Que serait devenu un mouvement comme celui des Gilets Jaunes avec, pour armes, la maîtrise instantanée du combat, de la logistique, de la tactique ?
C’est ce que propose d’imaginer le scénario « Face à l’Hydre », issu du projet Ces guerres qui nous attendent (2030–2060), porté par la Red Team Défense. Une fiction stratégique, troublante par sa lucidité autant que par sa radicalité.
Je vous propose ici quelques réflexions personnelles suite à cette lecture.
Points clés :
Un implant cérébral transforme les civils en soldats instantanés.

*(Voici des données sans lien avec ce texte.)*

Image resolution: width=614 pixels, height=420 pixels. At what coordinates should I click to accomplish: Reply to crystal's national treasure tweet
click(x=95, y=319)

La guerre devient décentralisée, fluide, sans chef ni uniforme.
Le savoir se télécharge… mais sans vécu, que vaut-il vraiment ?
La rationalité poussée à l’extrême court-circuite le jugement humain.
L’individu se dissout dans un collectif symbiotique : à quel prix ?
Une fiction qui nous oblige à penser ce que la technique tente de contourner.
Fiction militaire ou anticipation lucide ?
La Red Team Défense : penser l’impensable
Et si la guerre de demain n’avait plus besoin d’uniformes, ni de lignes de front ?
C’est ce que tente d’explorer la Red Team Défense, un collectif français atypique réunissant auteurs de science-fiction, militaires et chercheurs en sciences humaines, à l’initiative du ministère des Armées.
Leur mission : imaginer des scénarios extrêmes, parfois dérangeants, mais toujours crédibles, pour aider les décideurs à anticiper des formes de conflits novatrices. Une science-fiction stratégique, non pas pour rêver, mais pour penser l’impensable.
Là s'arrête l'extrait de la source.